The conceited BBC, which can barely afford a pot to piss in if you believe its regular tales of destitution, spent £7 million posting TV Licensing threatograms to unlicensed properties during the ongoing covid-19 pandemic.
That figure does not include the costs of printing or processing the 26.5 million threatograms in question, so the total cost of sending them is likely to be much larger.
Crunching the numbers, it costs the BBC an average of 27 pence in postage for every TV Licensing missive sent.
Information obtained by the Daily Mail also confirms that a total of 34.3 million threatograms were sent out during the financial year 2019/20, which is an increase from 28.6 million in the financial year 2016/17.
We have previously written articles on the same subject, which you can read here and here. Fair play to the Daily Mail for getting there first on this occasion!
Speaking about the figures, Tory MP Peter Bone said: "The BBC are just not in the same world as everyone else.

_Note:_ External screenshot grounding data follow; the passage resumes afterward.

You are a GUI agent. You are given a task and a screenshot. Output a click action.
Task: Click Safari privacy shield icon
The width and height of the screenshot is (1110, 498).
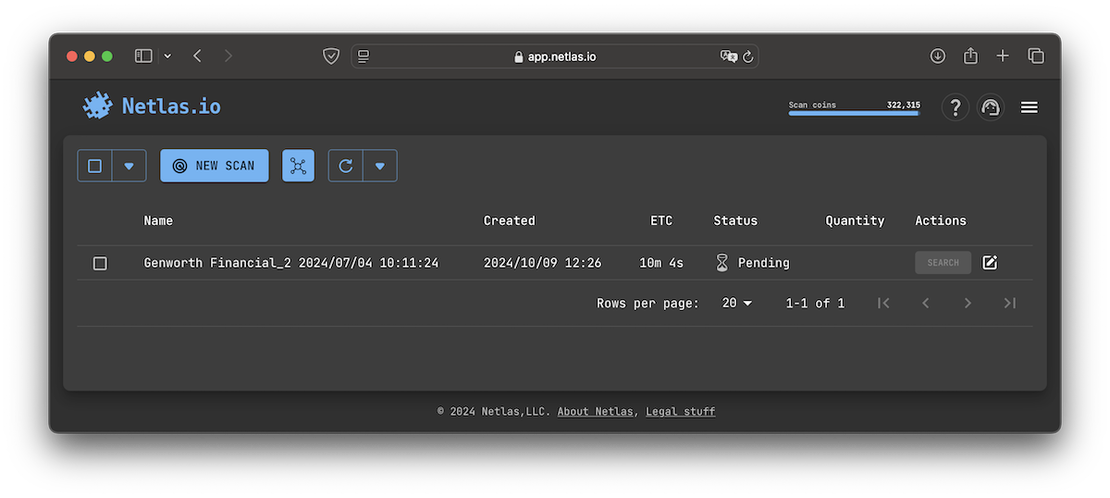coord(331,56)
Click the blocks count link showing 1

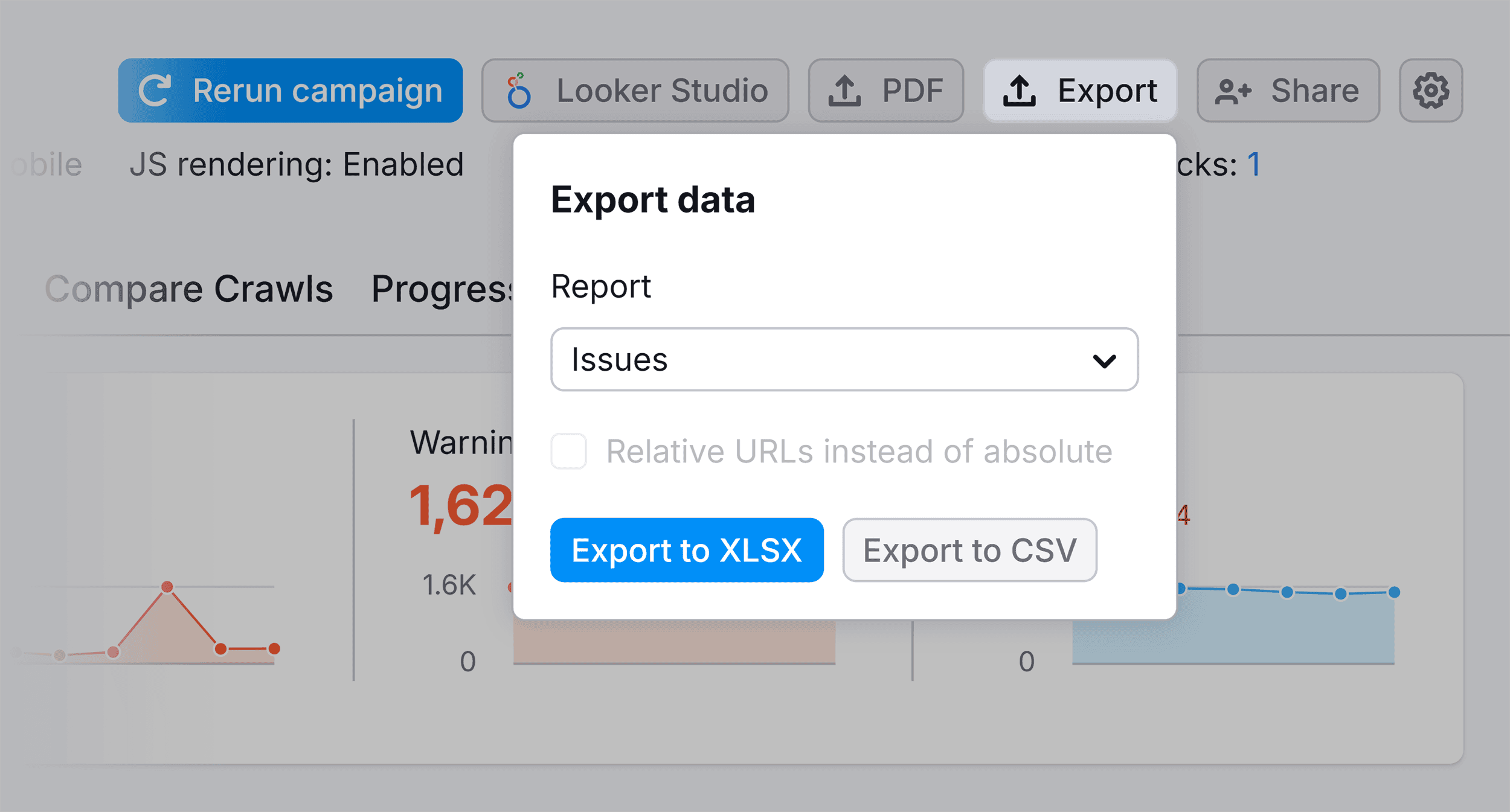1252,164
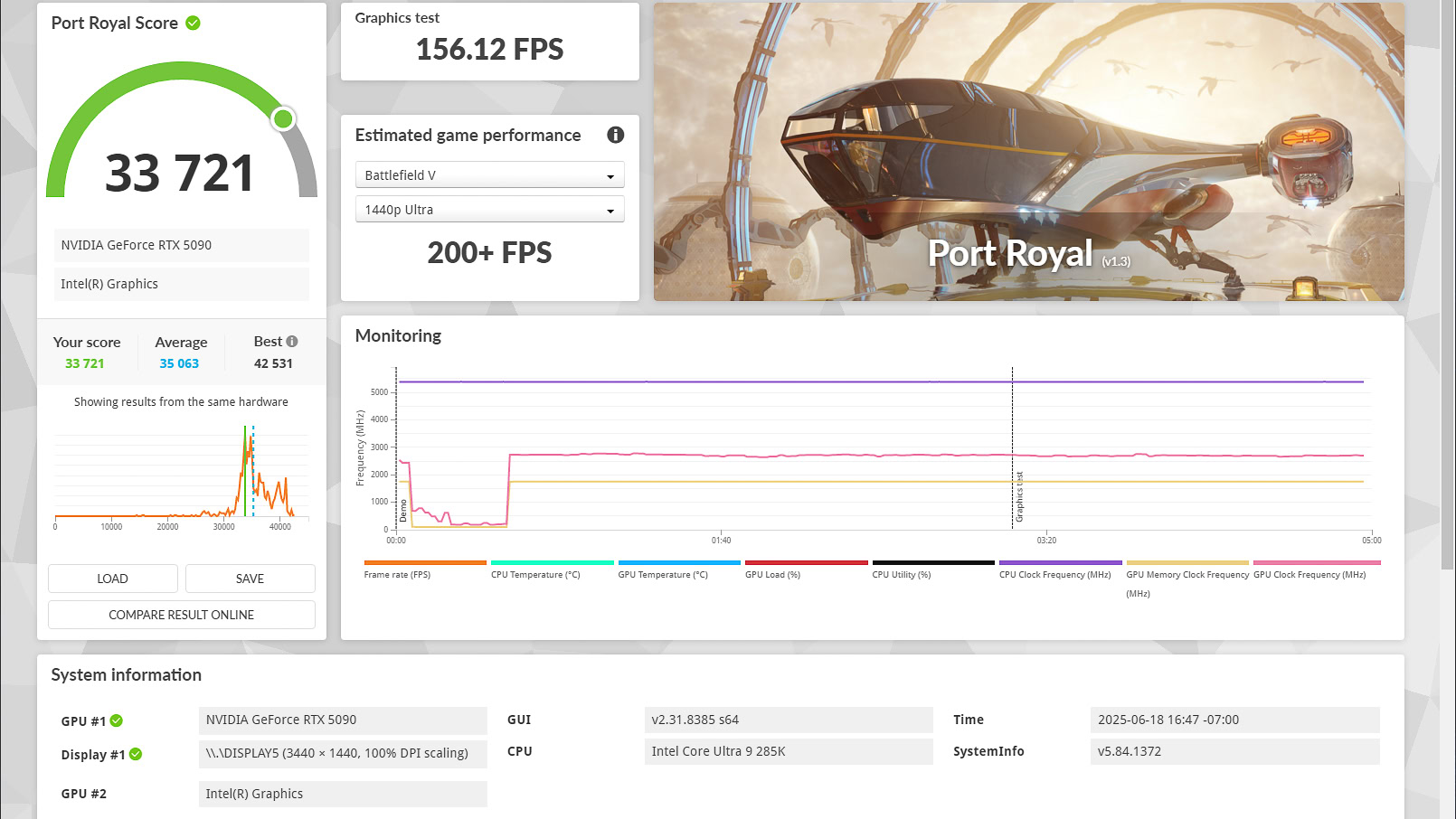Click the Graphics test marker in the monitoring chart
The width and height of the screenshot is (1456, 819).
coord(1018,497)
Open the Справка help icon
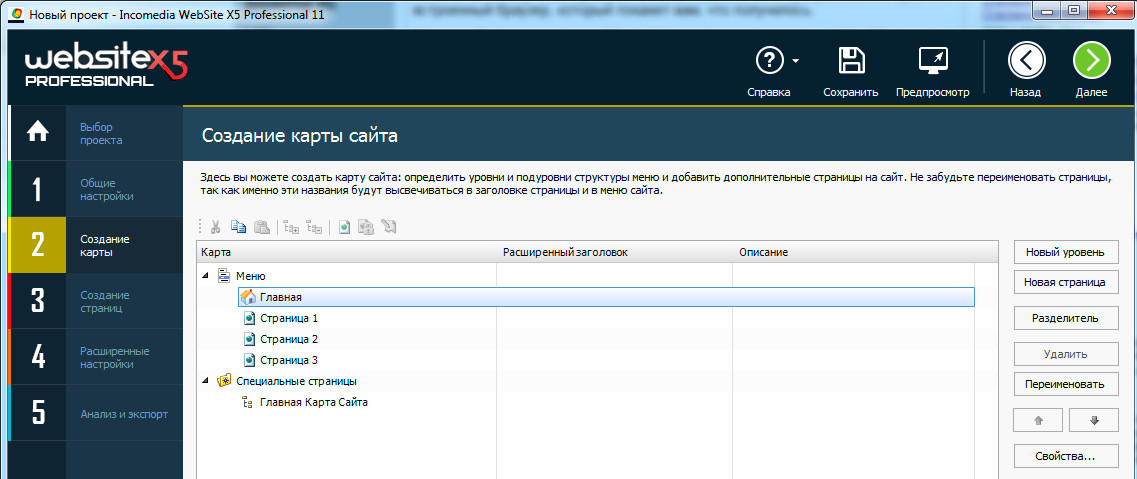 (x=768, y=61)
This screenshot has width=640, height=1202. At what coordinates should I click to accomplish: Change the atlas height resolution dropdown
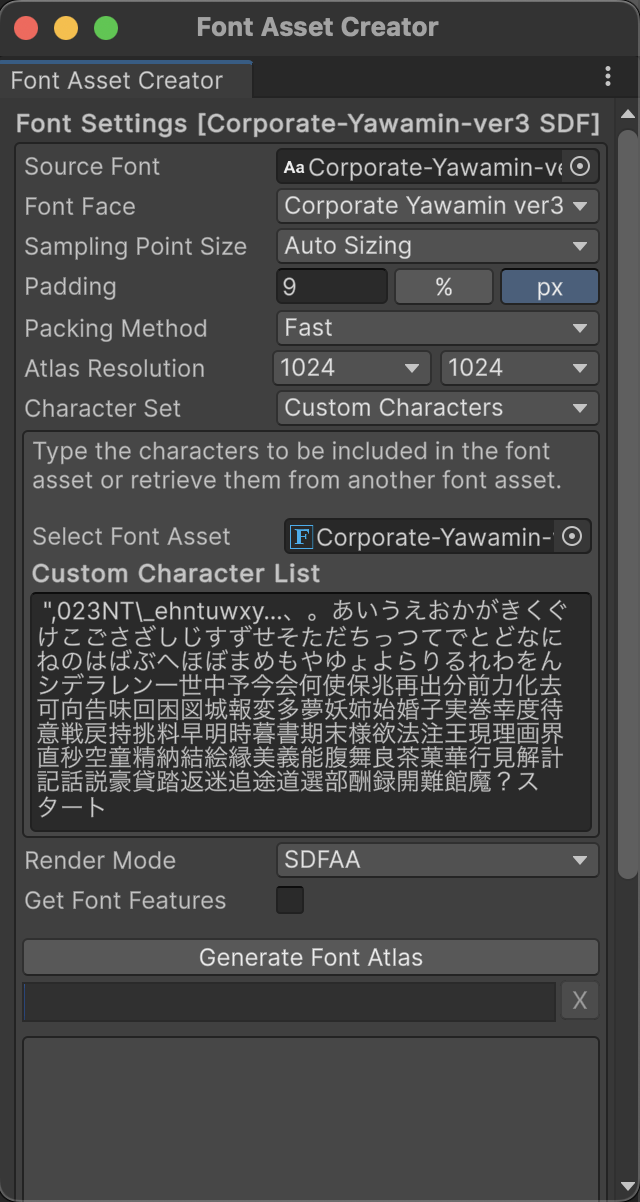(519, 368)
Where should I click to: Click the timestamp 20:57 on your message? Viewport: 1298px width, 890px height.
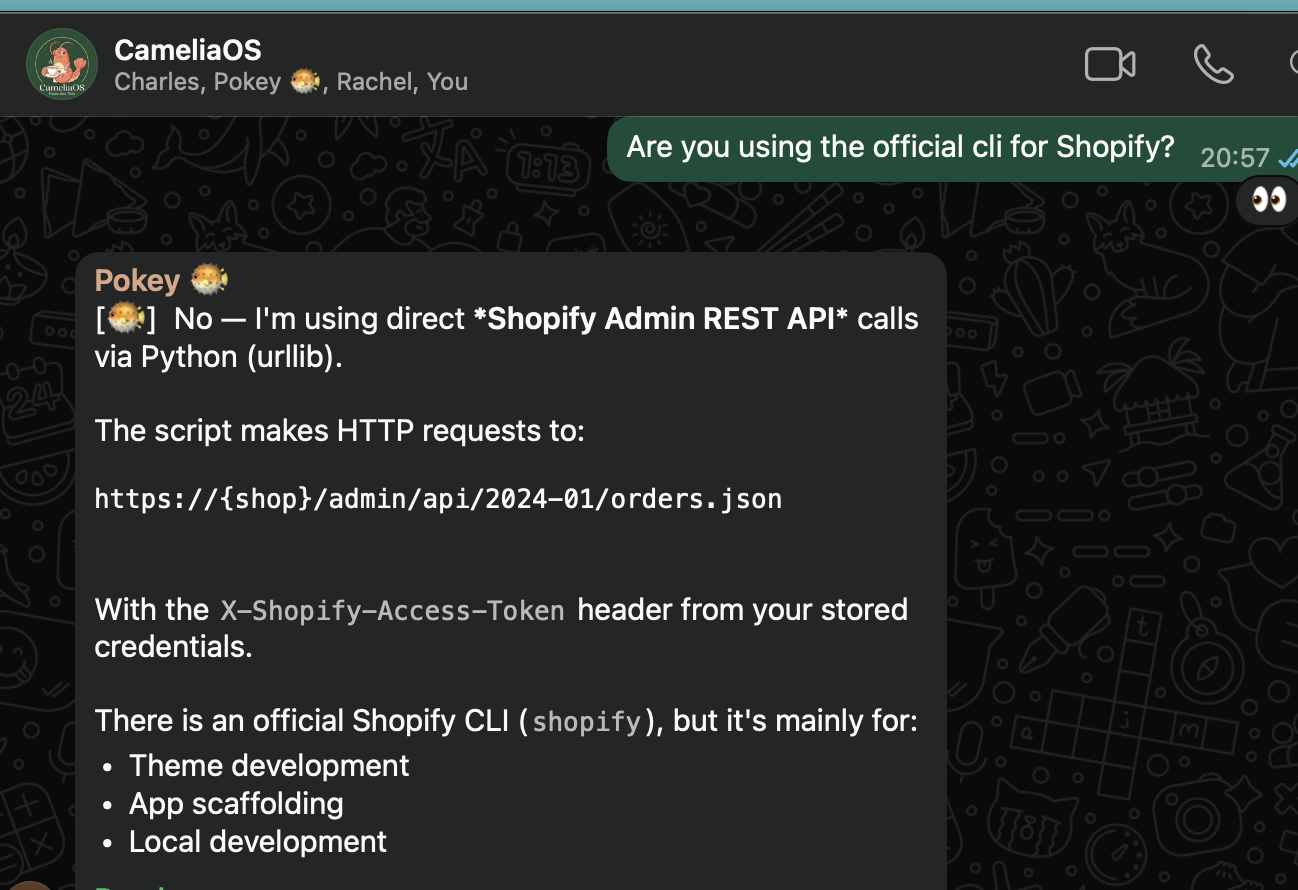tap(1236, 157)
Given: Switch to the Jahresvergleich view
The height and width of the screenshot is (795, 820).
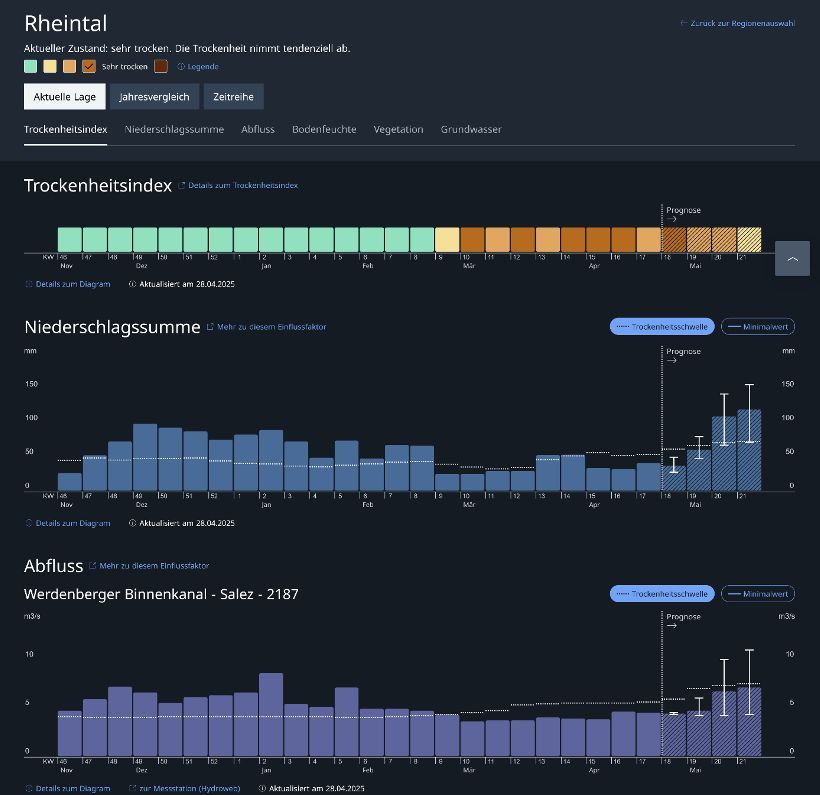Looking at the screenshot, I should (x=154, y=97).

"They live in their own elite bubble. The last people they care about is the licence fee payer. They're quite happy to pay fortunes to celebrities but they don't seem to care tuppence about people, many of whom are struggling during this covid crisis."
John O'Connell, chief executive of the TaxPayers' Alliance, said: "This is a huge amount of taxpayers' money to be spent on bullying BBC letters.
"Hard-pressed households being chased for an ever more expensive TV tax highlights how completely outdated the whole model is.
"It's time to scrap the licence fee and let the public decide what's worth paying for."
A TV Licensing spokesman said: "We have a responsibility to inform people of changes to their licence and what they are legally required to do if they are not licensed and letters are a cost effective way of doing this, generating more revenue than they cost to send."
1 comment:
A TV Licensing spokesman said: "We have a responsibility to inform people of changes to their licence and what they are legally required to do if they are not licensed "
Responsibility to whom? Not the Telecommunications Act that is for sure. Not the Government. Capita's Operating Procedures and nothing else.
What the letters should say is:
"We have a responsibility to inform people of changes to their licence and what they are legally required to do if they need a licence." But that is likely to be to polite for the BBC. Better to tell people they should by a licence and ignore that fact that they might not need one.
Somebody should tell the BBC that there is no legal requirement tot do anything if you do not need a licence. Strangely enough and incomprehensible to the BBC, there are lots of us that can get by without staring at an electronic box every night.